┌─ Given data
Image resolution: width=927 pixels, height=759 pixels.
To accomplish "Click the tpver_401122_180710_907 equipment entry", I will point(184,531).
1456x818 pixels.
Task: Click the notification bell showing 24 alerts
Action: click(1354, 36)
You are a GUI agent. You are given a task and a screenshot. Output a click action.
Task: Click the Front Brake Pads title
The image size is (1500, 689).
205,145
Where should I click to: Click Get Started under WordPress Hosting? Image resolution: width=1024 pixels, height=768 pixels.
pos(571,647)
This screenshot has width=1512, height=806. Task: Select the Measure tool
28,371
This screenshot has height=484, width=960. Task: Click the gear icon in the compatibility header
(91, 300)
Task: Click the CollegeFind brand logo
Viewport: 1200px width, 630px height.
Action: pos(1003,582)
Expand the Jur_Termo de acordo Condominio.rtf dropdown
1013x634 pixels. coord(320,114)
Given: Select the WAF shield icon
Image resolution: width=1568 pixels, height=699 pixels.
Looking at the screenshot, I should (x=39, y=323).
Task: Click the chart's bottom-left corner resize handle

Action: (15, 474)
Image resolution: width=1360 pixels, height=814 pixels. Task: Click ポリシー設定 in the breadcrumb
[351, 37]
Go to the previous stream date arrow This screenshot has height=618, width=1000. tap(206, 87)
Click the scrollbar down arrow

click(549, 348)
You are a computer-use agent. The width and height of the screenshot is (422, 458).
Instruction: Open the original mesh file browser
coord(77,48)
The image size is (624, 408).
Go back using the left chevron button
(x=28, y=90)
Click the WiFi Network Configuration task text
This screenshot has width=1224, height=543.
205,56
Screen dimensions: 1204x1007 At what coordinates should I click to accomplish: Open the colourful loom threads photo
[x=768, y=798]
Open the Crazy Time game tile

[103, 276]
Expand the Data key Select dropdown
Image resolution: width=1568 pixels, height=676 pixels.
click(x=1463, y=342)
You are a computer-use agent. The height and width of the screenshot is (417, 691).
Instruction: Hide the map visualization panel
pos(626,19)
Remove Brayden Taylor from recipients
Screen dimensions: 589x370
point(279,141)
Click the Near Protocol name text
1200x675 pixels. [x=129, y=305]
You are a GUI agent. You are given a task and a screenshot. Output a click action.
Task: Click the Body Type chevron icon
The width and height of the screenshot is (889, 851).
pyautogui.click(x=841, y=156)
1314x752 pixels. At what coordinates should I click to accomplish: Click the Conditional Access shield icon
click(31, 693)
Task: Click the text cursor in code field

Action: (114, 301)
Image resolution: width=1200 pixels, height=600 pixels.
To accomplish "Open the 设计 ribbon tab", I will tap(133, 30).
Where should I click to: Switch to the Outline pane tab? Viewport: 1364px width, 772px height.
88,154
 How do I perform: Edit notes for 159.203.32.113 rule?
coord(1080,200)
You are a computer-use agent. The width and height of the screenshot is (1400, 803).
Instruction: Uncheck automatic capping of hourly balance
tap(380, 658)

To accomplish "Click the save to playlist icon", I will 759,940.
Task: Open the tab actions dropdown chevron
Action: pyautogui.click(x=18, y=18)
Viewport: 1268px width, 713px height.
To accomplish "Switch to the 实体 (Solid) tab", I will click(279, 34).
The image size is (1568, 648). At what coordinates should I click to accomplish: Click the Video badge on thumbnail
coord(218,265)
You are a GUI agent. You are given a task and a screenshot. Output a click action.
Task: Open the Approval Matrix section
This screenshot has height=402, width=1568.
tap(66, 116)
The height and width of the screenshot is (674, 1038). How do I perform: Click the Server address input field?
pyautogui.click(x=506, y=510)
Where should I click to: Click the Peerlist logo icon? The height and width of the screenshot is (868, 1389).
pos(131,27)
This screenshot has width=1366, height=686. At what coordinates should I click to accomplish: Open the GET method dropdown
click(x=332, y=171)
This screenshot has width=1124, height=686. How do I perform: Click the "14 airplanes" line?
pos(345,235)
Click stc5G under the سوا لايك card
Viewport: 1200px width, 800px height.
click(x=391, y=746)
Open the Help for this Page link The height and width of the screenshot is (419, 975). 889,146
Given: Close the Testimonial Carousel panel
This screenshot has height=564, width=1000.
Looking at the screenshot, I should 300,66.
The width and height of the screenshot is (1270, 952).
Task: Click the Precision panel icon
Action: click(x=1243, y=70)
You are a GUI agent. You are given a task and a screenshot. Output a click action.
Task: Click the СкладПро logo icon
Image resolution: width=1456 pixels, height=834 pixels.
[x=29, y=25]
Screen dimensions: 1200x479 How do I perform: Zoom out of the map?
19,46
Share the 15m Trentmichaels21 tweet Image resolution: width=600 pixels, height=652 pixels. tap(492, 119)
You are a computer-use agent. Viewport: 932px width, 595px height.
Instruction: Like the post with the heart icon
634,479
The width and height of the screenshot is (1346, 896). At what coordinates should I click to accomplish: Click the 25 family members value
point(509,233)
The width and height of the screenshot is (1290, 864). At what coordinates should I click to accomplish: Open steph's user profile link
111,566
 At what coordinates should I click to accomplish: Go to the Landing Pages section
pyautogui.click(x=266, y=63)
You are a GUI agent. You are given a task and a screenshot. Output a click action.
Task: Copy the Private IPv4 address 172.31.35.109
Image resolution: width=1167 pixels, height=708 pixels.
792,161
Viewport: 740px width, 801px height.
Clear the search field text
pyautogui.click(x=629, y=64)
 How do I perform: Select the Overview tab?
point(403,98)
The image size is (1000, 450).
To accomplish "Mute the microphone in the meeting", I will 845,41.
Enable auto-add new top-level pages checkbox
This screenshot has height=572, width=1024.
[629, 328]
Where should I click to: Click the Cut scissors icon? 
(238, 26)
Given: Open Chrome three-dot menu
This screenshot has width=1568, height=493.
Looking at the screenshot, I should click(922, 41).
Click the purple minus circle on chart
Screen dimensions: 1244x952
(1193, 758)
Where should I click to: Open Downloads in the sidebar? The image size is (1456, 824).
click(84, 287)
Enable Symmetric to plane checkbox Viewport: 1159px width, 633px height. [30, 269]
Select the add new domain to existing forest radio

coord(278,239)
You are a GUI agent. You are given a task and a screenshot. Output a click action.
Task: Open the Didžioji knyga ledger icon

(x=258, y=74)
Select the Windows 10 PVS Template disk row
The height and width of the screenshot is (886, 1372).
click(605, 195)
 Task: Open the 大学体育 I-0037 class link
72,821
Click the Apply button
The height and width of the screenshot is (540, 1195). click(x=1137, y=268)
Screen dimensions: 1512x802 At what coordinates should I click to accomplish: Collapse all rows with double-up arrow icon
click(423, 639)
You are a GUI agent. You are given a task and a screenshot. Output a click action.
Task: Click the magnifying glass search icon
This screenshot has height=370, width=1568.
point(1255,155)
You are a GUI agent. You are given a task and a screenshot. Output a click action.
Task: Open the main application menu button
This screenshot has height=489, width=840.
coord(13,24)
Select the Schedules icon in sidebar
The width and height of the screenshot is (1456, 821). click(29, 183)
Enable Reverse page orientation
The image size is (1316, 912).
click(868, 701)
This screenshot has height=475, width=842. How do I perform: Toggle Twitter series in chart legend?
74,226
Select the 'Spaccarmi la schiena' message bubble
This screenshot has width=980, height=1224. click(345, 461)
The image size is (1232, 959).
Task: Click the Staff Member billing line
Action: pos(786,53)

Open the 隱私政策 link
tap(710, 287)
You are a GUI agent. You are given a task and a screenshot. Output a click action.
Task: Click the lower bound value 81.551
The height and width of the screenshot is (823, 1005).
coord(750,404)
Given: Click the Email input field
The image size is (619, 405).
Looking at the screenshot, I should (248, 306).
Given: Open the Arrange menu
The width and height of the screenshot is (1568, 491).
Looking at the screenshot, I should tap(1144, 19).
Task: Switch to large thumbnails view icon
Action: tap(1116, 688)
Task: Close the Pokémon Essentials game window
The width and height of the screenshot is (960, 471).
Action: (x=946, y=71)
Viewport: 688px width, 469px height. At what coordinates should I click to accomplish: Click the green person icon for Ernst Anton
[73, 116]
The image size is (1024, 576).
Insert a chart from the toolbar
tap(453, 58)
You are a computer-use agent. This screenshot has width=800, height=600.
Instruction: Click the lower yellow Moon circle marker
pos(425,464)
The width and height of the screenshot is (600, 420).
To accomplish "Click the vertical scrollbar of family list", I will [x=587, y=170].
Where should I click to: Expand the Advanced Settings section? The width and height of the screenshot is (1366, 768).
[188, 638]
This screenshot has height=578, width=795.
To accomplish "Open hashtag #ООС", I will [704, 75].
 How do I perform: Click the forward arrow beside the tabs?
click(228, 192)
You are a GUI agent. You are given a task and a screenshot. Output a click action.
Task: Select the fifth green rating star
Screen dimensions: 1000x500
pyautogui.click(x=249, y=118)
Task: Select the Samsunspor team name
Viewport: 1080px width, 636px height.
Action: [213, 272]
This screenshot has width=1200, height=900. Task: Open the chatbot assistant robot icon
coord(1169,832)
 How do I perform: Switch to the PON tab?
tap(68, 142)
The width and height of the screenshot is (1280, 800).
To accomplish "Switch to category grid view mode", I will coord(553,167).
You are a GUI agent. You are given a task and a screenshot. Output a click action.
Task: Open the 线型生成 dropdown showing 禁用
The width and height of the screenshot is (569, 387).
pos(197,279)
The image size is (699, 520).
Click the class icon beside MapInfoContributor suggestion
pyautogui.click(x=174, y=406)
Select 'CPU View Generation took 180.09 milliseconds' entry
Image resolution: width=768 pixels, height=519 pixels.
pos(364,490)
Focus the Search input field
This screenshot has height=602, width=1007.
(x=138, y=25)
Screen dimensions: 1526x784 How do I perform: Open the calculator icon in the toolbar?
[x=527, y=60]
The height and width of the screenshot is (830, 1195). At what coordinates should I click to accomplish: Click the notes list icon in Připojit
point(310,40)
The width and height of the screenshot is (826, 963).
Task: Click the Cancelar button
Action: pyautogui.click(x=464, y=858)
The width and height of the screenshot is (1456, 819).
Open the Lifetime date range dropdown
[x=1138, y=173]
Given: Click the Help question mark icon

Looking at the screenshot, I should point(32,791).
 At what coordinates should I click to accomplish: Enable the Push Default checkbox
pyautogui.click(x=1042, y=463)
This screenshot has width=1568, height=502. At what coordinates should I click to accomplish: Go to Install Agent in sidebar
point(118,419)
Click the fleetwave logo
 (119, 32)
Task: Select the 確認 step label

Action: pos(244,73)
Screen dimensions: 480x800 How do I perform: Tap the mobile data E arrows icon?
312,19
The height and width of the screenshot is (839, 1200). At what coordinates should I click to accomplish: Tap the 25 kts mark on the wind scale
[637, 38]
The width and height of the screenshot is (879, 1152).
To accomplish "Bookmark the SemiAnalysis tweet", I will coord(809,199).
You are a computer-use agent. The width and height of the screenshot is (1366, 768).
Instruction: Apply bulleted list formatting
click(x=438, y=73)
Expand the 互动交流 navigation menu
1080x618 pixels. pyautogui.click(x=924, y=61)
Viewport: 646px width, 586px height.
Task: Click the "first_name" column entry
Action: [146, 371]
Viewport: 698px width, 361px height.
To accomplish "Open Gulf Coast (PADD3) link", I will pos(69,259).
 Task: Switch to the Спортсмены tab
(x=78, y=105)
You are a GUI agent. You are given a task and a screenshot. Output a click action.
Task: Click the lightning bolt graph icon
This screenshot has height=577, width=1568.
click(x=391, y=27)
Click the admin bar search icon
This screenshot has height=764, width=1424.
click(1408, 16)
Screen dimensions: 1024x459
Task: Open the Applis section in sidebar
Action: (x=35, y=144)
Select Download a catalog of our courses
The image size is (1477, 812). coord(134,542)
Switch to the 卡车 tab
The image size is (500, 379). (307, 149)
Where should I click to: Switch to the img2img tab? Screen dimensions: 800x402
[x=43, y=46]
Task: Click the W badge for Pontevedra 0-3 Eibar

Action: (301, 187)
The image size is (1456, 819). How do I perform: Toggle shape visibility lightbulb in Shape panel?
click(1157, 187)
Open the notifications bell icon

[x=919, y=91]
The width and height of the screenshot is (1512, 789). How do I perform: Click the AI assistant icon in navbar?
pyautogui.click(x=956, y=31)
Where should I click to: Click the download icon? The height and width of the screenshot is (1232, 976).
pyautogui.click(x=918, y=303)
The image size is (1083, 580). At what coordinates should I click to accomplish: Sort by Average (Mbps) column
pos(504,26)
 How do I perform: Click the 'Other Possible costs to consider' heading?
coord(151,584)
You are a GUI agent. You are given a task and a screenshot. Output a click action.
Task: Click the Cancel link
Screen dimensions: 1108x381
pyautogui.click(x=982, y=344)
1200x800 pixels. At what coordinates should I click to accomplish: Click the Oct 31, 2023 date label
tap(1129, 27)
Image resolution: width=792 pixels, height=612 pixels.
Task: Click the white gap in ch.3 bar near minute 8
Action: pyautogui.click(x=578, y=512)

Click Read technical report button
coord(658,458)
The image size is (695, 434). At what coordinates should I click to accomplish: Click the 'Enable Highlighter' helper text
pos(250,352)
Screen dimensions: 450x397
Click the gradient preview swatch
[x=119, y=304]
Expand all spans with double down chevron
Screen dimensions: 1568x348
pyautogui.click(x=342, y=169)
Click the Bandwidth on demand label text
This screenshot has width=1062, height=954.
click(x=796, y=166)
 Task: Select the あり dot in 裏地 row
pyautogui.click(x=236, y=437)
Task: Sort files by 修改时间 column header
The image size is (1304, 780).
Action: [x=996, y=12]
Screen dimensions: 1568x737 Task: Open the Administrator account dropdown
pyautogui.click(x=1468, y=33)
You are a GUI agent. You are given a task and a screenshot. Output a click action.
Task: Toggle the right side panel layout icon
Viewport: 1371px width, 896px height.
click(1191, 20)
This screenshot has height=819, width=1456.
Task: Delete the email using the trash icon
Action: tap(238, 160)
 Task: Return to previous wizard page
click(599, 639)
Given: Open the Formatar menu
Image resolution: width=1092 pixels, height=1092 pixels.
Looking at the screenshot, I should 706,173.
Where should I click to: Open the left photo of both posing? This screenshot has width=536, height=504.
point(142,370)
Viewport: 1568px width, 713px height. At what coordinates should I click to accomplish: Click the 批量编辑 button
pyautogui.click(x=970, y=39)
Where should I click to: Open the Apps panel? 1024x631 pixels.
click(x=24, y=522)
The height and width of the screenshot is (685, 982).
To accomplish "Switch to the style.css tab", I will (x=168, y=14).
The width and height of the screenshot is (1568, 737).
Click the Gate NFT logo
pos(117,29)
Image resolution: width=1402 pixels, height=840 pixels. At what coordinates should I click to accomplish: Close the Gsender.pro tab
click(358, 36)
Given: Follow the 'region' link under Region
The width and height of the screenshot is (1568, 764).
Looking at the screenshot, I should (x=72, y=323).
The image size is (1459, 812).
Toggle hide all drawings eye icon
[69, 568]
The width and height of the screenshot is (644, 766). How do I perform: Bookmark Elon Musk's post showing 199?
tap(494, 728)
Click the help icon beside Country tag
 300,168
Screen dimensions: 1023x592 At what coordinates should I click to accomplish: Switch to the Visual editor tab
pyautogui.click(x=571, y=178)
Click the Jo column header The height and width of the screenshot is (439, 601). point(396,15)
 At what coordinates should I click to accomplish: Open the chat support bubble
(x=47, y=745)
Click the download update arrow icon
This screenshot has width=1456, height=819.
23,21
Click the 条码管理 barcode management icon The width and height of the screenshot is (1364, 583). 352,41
└─
Rewrite the entries from the line containing "Go to the previous" through the line containing "point(279,141)", inclusive, changing "screenshot" to "screen capture" and leaving everything else as it is. Return only those lines.

Go to the previous stream date arrow This screen capture has height=618, width=1000. tap(206, 87)
Click the scrollbar down arrow

click(549, 348)
You are a computer-use agent. The width and height of the screen capture is (422, 458).
Instruction: Open the original mesh file browser
coord(77,48)
The image size is (624, 408).
Go back using the left chevron button
(x=28, y=90)
Click the WiFi Network Configuration task text
This screen capture has width=1224, height=543.
205,56
Screen dimensions: 1204x1007 At what coordinates should I click to accomplish: Open the colourful loom threads photo
[x=768, y=798]
Open the Crazy Time game tile

[103, 276]
Expand the Data key Select dropdown
Image resolution: width=1568 pixels, height=676 pixels.
click(x=1463, y=342)
You are a computer-use agent. The height and width of the screen capture is (417, 691).
Instruction: Hide the map visualization panel
pos(626,19)
Remove Brayden Taylor from recipients
Screen dimensions: 589x370
point(279,141)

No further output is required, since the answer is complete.